Grazie alla straordinaria varietà di flora e fauna che ne caratterizzano la proprietà, l’Azienda Collalto costituisce indubbiamente un’oasi ecologica senza pari tra gli ecosistemi dell’Italia settentrionale.
Questo vasto territorio si è conservato attraverso i secoli grazie alla lungimiranza e all’approccio imprenditoriale della famiglia Collalto, che ha dimostrato un profondo rispetto per la biodiversità di questo incantevole angolo della provincia di Treviso nel Veneto orientale.
I 150 ettari di vigneto sono circondati armoniosamente da splendidi alberi secolari di ulivo, boschi, prati ed grandi pascoli dove regnano indisturbati bovini, cavalli, asini, beccacce, fagiani, lepri e cinghiali.
Gli ingenti investimenti effettuati nel corso del tempo hanno contribuito a sostenere l’ambiente naturale mediante un’accurata scelta dei metodi più idonei a tutelare e valorizzare la natura peculiare di queste dolci colline, la cui bellezza rimanda oggi un'immagine attuale di come anticamente doveva presentarsi ai passanti la natura ancora intatta del Coneglianese.
Le colline soleggiate dell’Azienda Collalto si trovano a circa 50 chilometri dal mare.

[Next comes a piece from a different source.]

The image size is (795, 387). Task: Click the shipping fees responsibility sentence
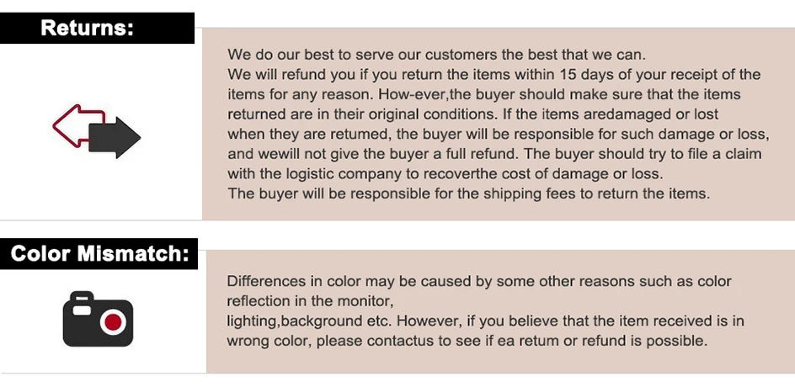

Nonostante il clima continentale, l’effetto della brezza marina che proviene dal vicino Adriatico svolge un ruolo mitigatore per il microclima locale e fa sì che l’uva benefici di un lungo e lento processo di maturazione tipico dei climi più temperati.
I vigneti di Conte Collalto si trovano fondamentalmente su due tipi di suolo: quello marnoso e argilloso delle colline, ottimo per i vitigni a bacca bianca (ed in modo particolare per l’uva Glera) e per certi vitigni autoctoni rossi e quello ghiaioso della sponda ad est del fiume Piave, molto adatto ai vitigni a bacca rossa internazionali come il Cabernet.